真逆の幻想トランポリン

佐藤泰志『黄金の服』を読みおえる。まだ何者でもない、あるいは若くしてすでに挫折して何者にもなれなかった男の青くて苦い日々が、収録された3篇すべてを通して色濃く描かれた中短篇集。彼の作品がたびたび映画のリソースになる理由がこれ1冊でようくわかった。やるせなくも微温的な閉塞と、そこに差しこむひとすじのひかり。希望と名づけるには少々心許ないその明度がよい。暗すぎず、明るすぎず。辛すぎず、甘すぎず。すすめてくれた北海道のHさんと話がしたいや。実家に帰ったら手紙を送りたいが、住所、どこにしまっただろう。わたしは手紙をいつまでもとっておくタイプだが、いつだか彼を撮ったポラロイド写真を送ったときに返事がかえってこなくて、参照することができない。よみすすめながら、わたしはこれから、1年という時間をかけて、するどさをたもったまま遅さを身体化させてゆきたいと思った。遅の知の血。

巨峰カルピスが売り切れていたのでオレンジのを買ってきて飲んでいる。わたしはカルピスをうんと薄くして飲む。6本入りのビールも買ったが、内臓的にしばらく酒は飲みたくない。嫌気がさすくらい胃がよわりきっていて、刺激のないものだけをくちにいれたい。

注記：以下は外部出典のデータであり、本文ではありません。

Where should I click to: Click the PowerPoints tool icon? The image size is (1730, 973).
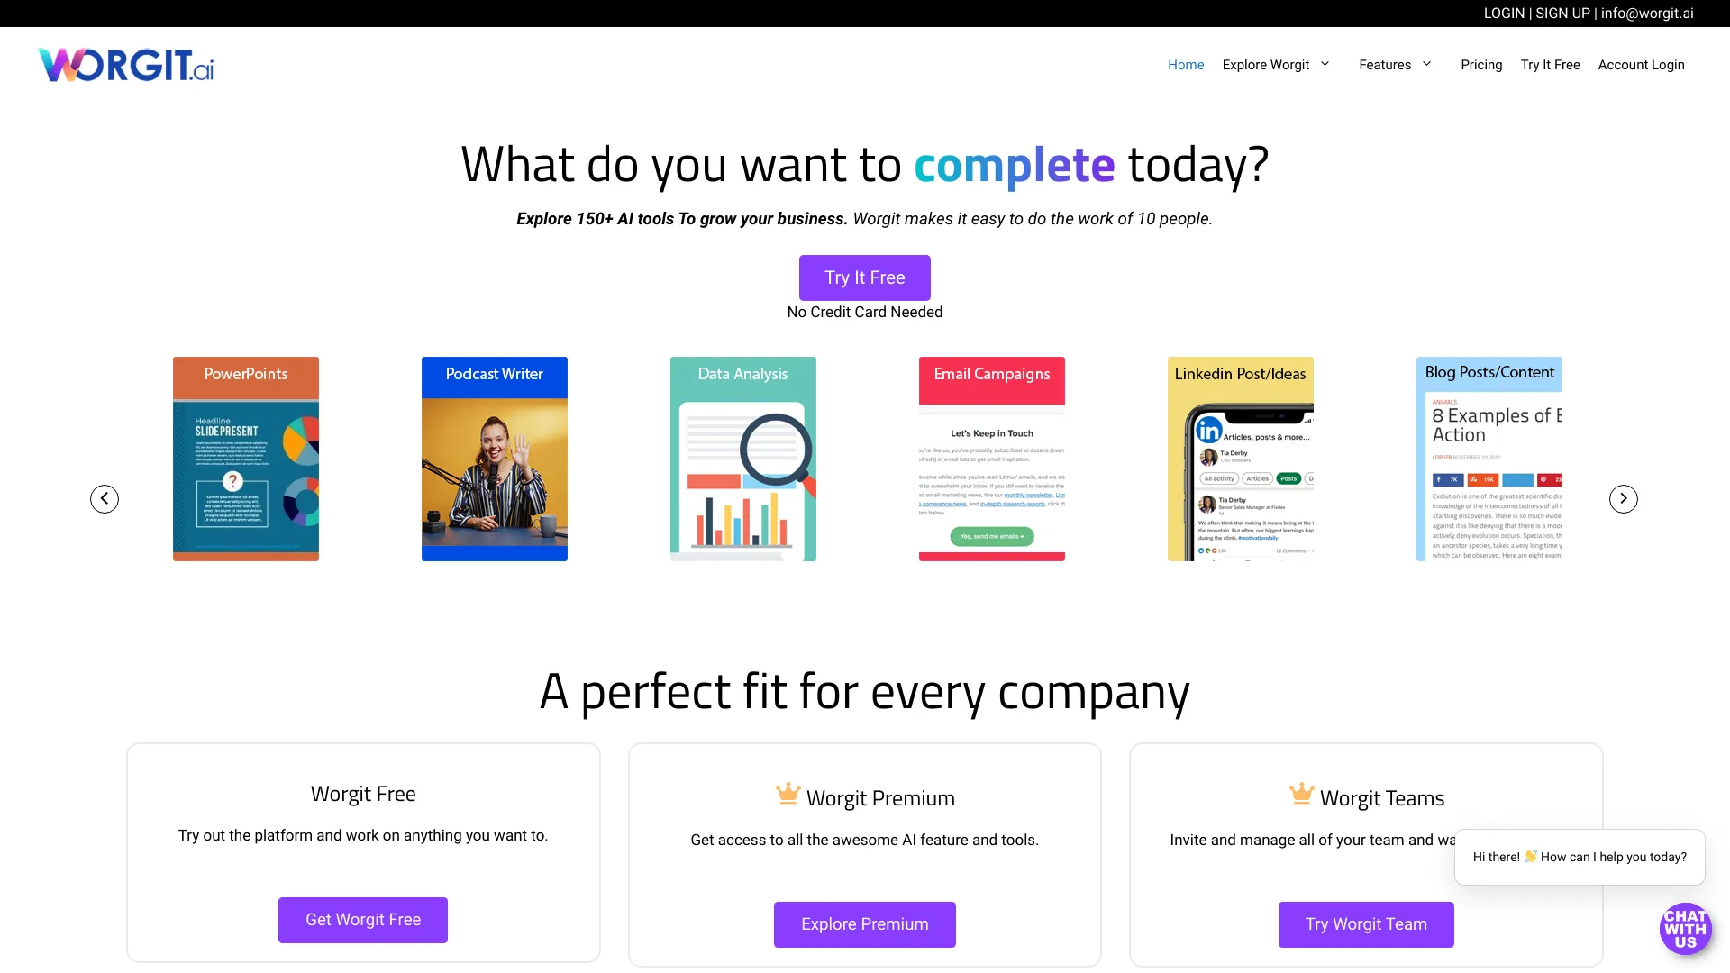[246, 458]
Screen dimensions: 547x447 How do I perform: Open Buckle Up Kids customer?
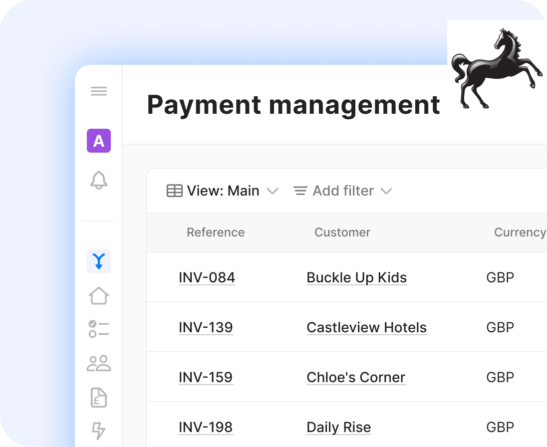tap(356, 277)
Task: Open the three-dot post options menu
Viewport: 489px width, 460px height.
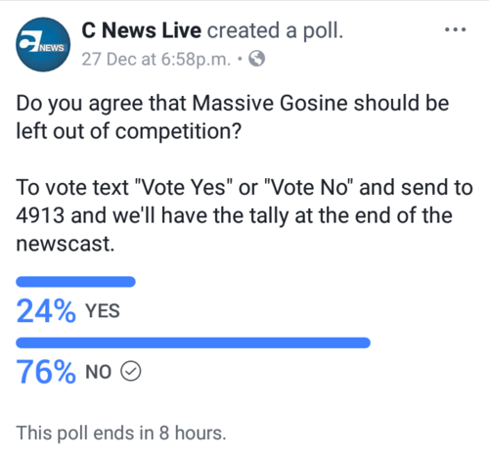Action: click(x=455, y=29)
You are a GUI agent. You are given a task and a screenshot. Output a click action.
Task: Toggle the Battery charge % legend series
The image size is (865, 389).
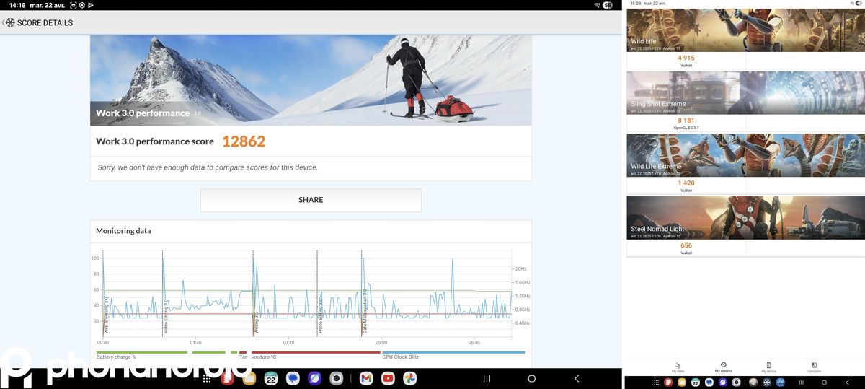point(116,357)
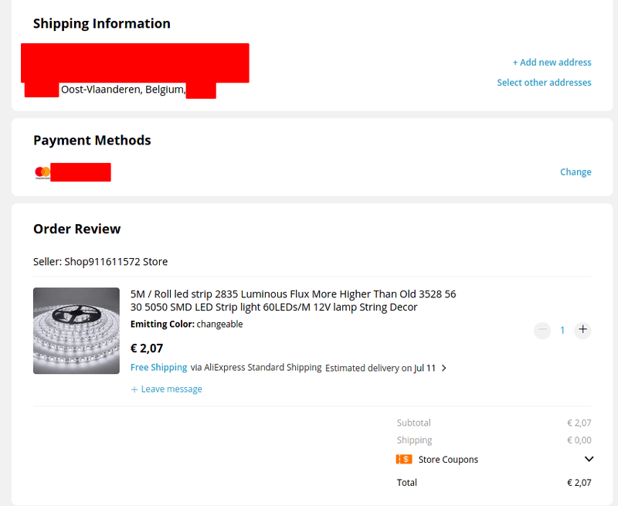
Task: Click the 5M / Roll led strip title
Action: coord(294,301)
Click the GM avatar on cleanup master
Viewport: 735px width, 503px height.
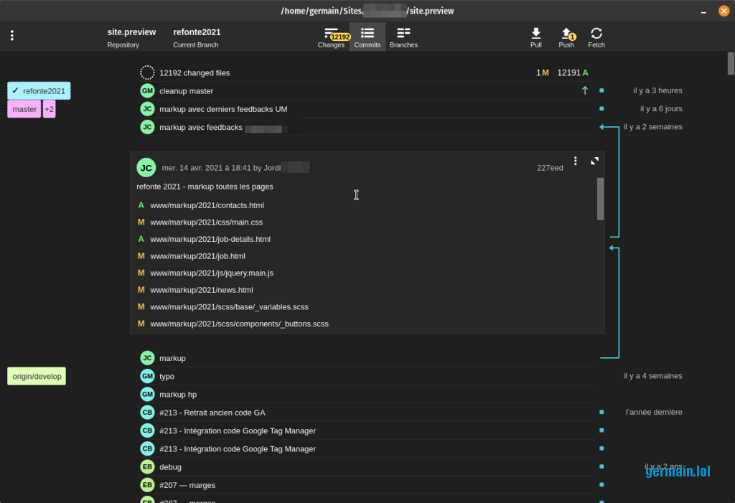pos(147,91)
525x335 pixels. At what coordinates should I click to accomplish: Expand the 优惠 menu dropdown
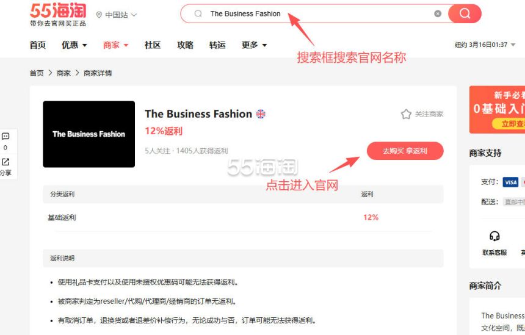[74, 45]
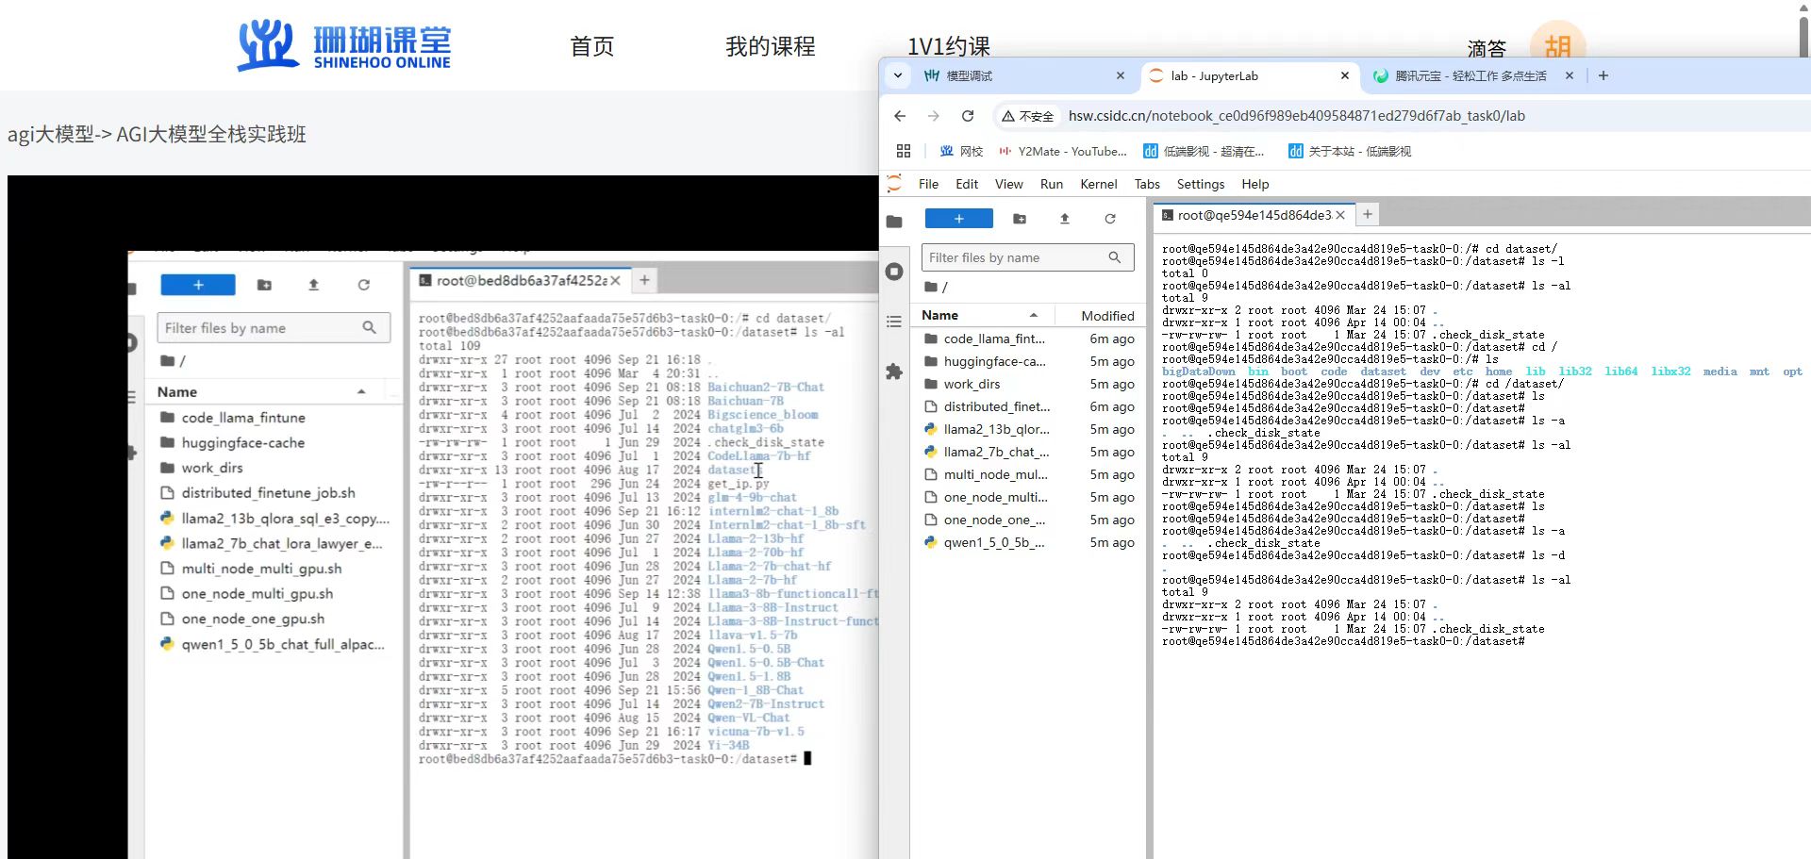Show the table of contents sidebar panel

tap(894, 322)
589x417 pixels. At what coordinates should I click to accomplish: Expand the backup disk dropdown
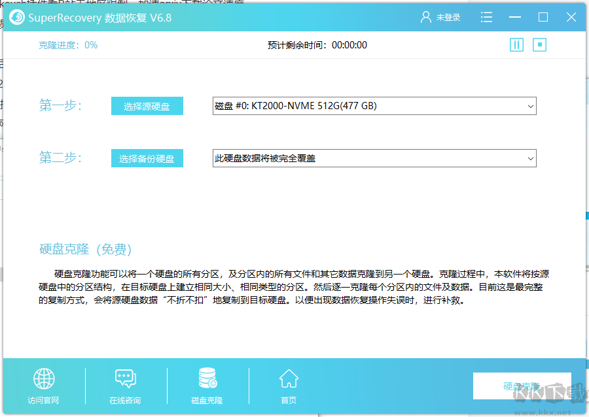click(x=529, y=158)
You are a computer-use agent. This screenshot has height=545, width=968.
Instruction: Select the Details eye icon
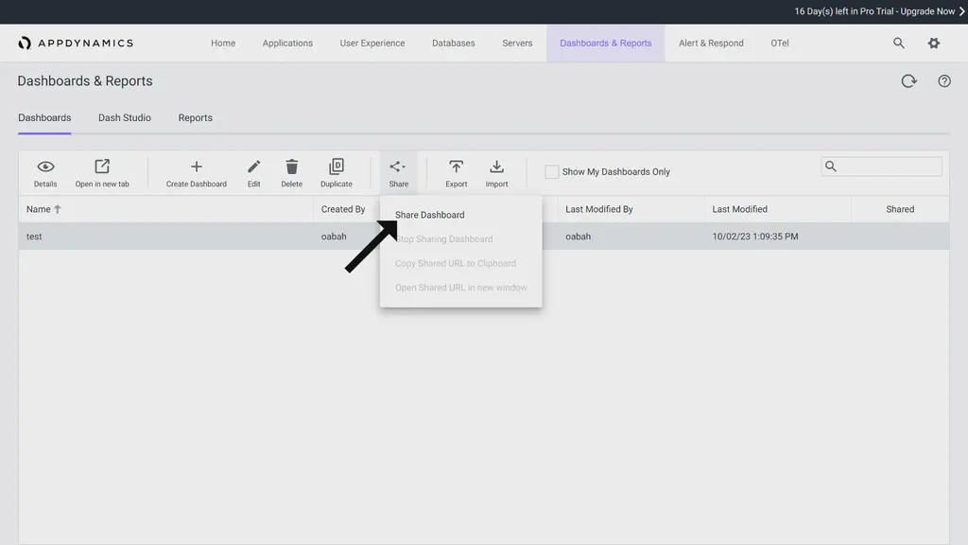[x=44, y=167]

管理会社から更新の手続きにまつわる書類がとどいていた。退去の日の設定はもう来週中、つまりはこの記事があっぷされるころには決め打たないと、何も支払えなくてにっちもさっちもいかなくなる未来が見える。敷金はちゃんと返ってくるだろうか。そしてその頃には、会社員最後の数日間を過ごしているだろう。もうにどと会わないひとたち。考えてみれば、幼稚園も、小学校も、中学校も、高校も、大学も、そうしたにどと会わないひとたちばかりだった。


f:id:seimeikatsudou:20200817001019p:plain
127


柄谷行人『近代日本文学の起源』を読みはじめる。恥ずかしながら単著をちゃんと読むのははじめてだったりするのだが、序盤ですでにおもしろい。疑われることのない既成概念をどんどんくつがえしていくさまが痛快だ。

すごくひさしぶりに定時に会社をでる。引継ぎ作業を粛々とすすめながら、残務に精をだしている。胃はじくじくと痛むけれど、そのほうめんでわたしにできることは待つこと以外なにひとつなく、審判が下るのを待つというのはこういうきもちなんだなとこれまでの人生における経験を思いかえしながら考える。 

夜、アスパラと豚のバター醤油スパゲティ。買ったときには気づかなかったのだけれどこのアスパラ、見切り品だったのに(から?)2束も入っている!